##### RECORDS FOR THIS TASK #####

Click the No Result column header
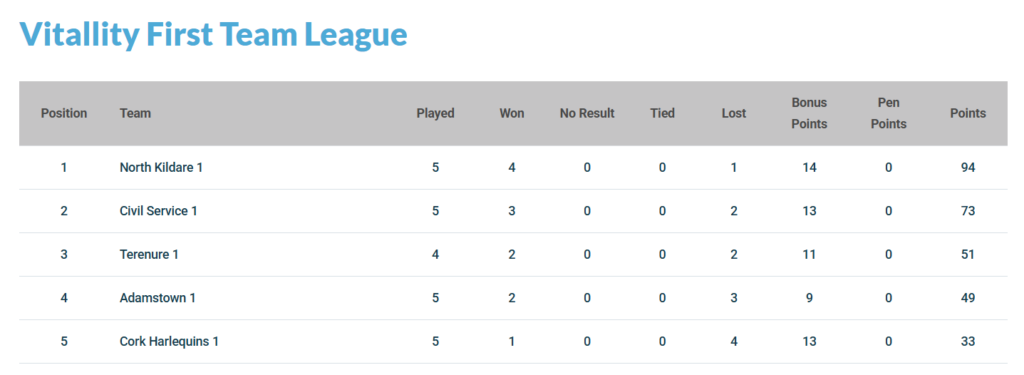The width and height of the screenshot is (1024, 375). [587, 113]

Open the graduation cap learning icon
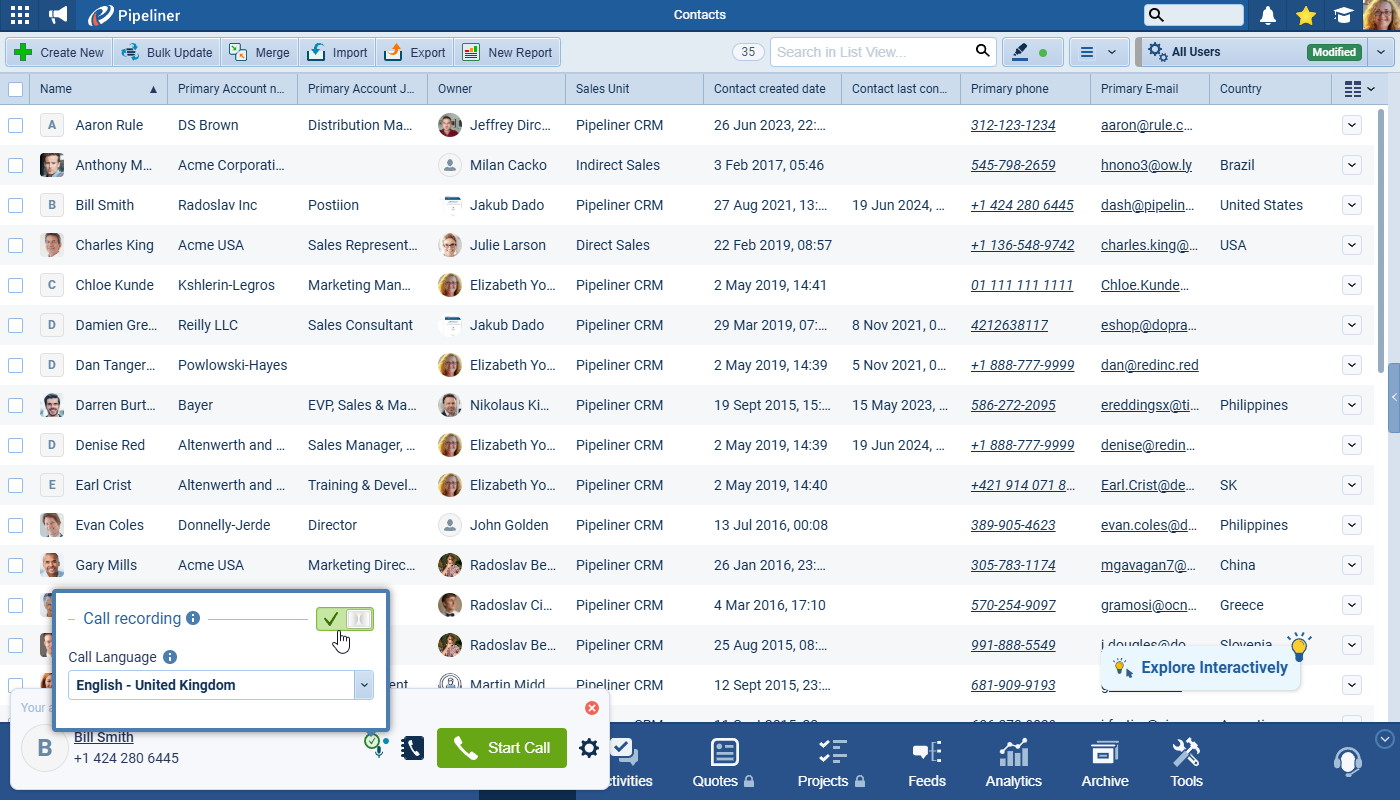[1342, 15]
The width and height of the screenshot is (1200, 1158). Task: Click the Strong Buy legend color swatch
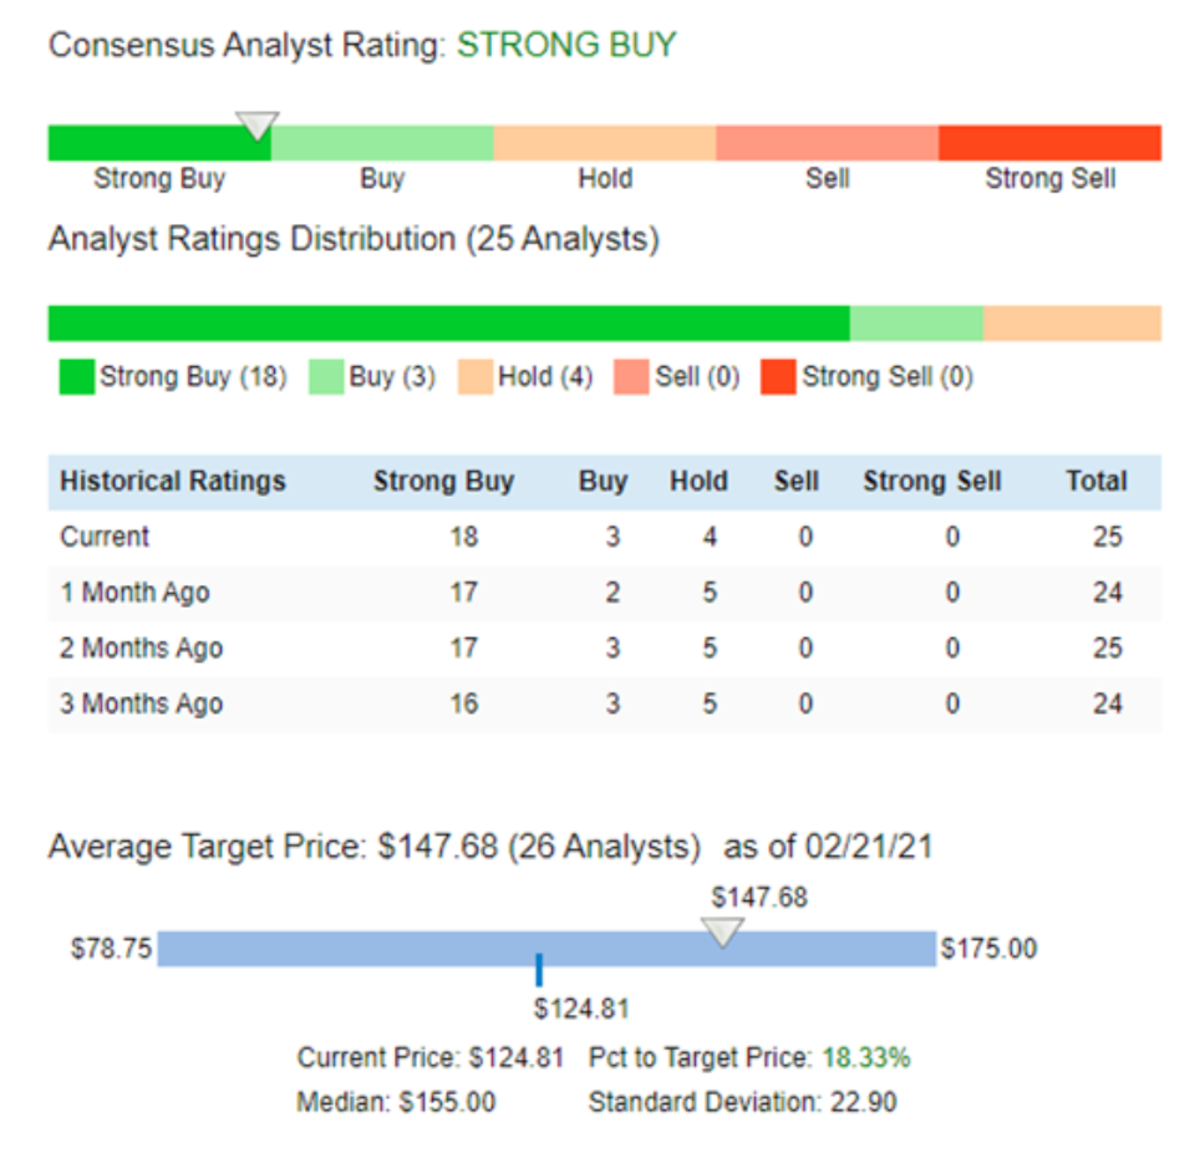click(x=77, y=377)
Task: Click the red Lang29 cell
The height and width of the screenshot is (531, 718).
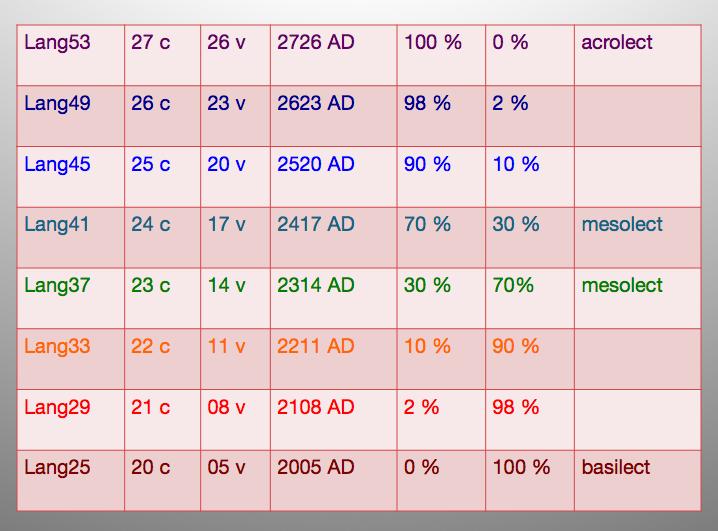Action: pyautogui.click(x=57, y=407)
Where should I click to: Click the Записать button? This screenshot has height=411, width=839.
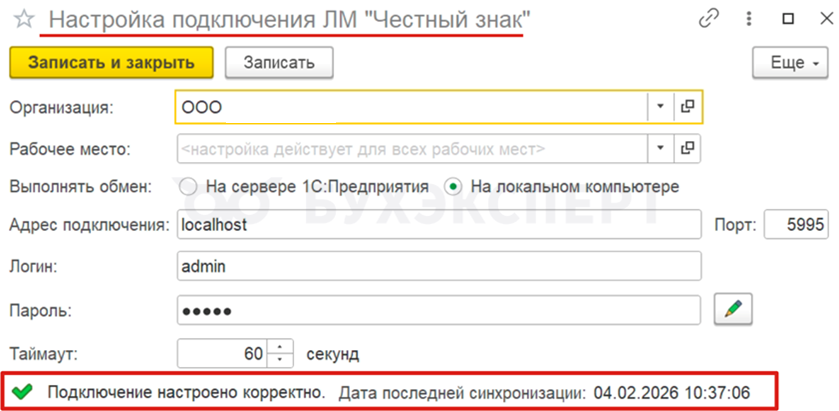click(x=278, y=62)
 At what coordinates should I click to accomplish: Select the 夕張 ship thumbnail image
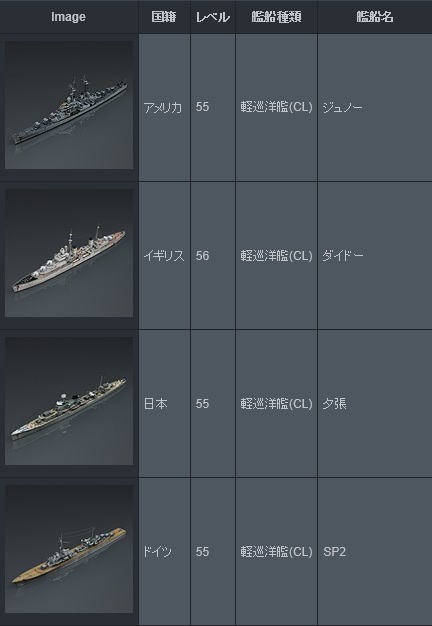coord(69,401)
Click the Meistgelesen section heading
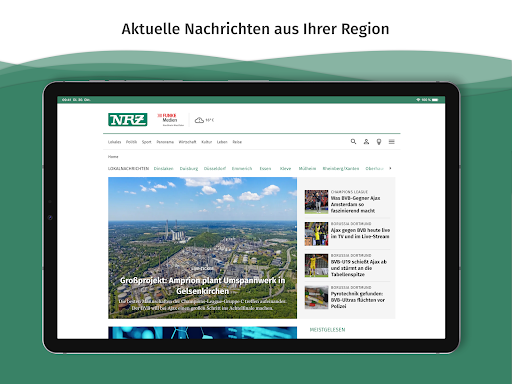This screenshot has width=512, height=384. [327, 330]
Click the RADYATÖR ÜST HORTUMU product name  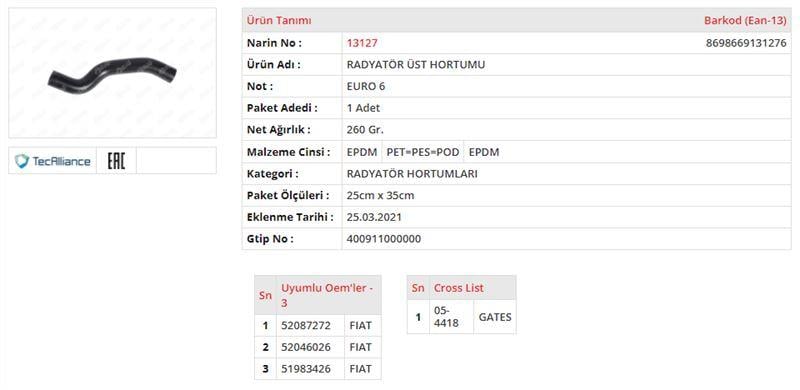[416, 65]
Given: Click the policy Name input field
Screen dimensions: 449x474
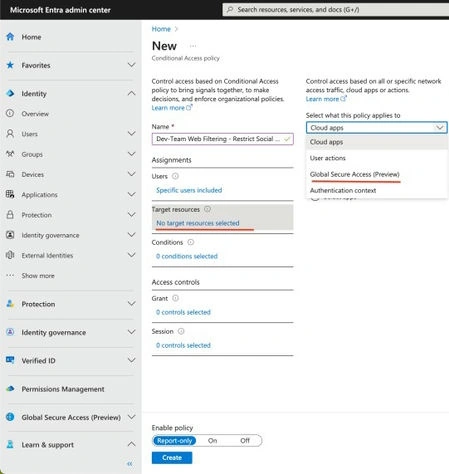Looking at the screenshot, I should click(x=222, y=139).
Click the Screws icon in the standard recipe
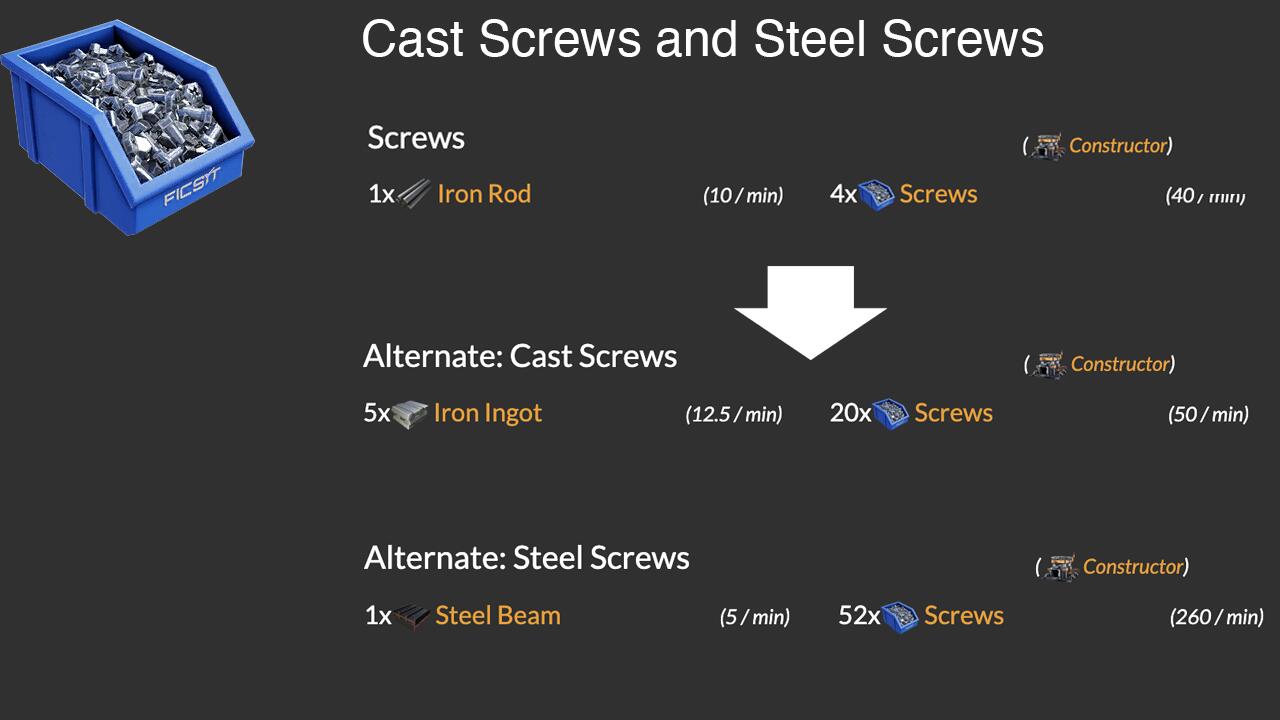1280x720 pixels. pos(876,194)
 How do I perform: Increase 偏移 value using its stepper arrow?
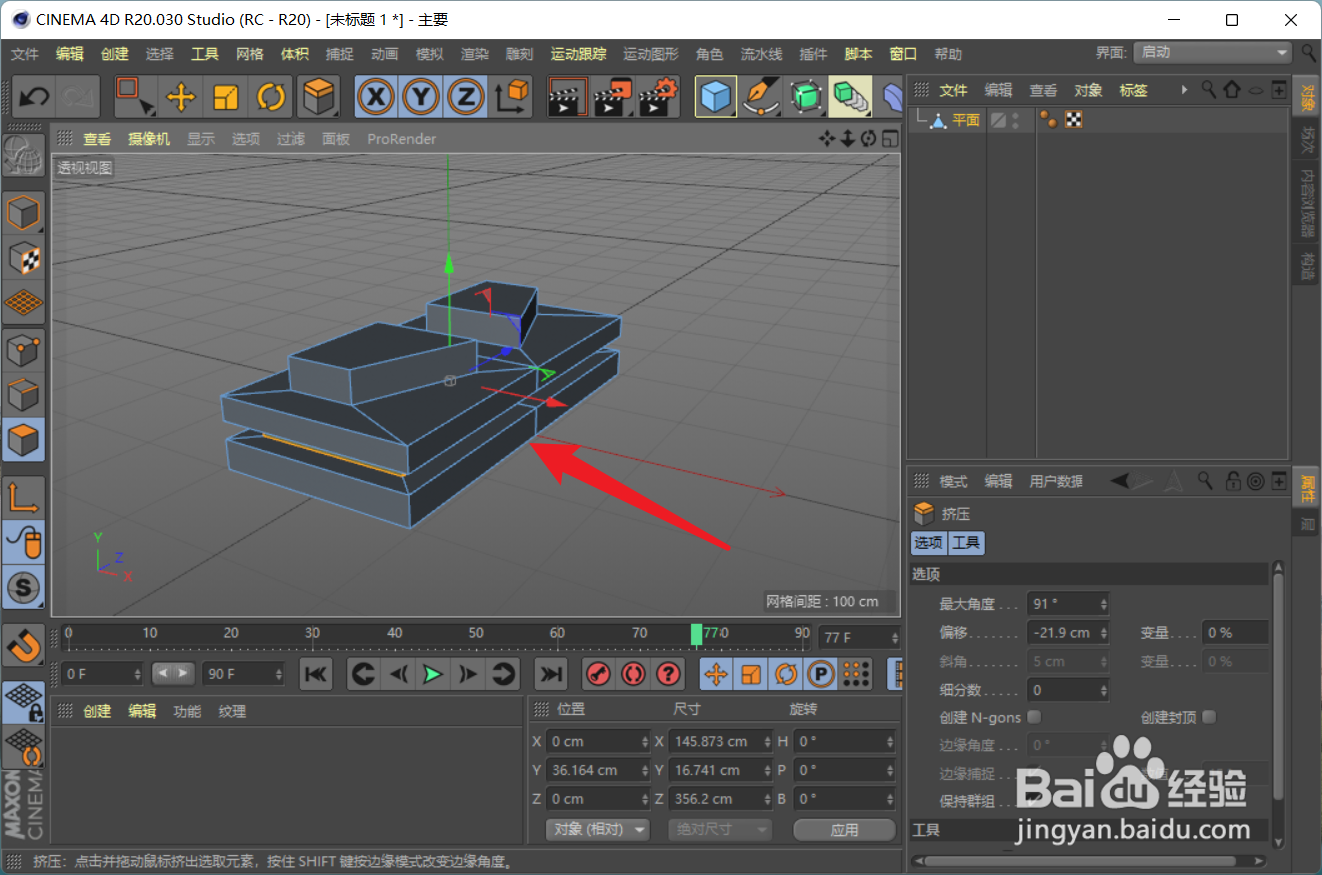(x=1102, y=627)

#####

## [PROBLEM DETAILS]
Leave the pictures out. Transcribe exactly the lines from the one with "Screen dimensions: 449x474" through the end of the records.

## [YOUR SOLUTION]
Screen dimensions: 449x474
Looking at the screenshot, I should click(x=222, y=139).
Click the Screws icon in the standard recipe
1280x720 pixels. pos(876,194)
 How do I perform: Increase 偏移 value using its stepper arrow?
(x=1102, y=627)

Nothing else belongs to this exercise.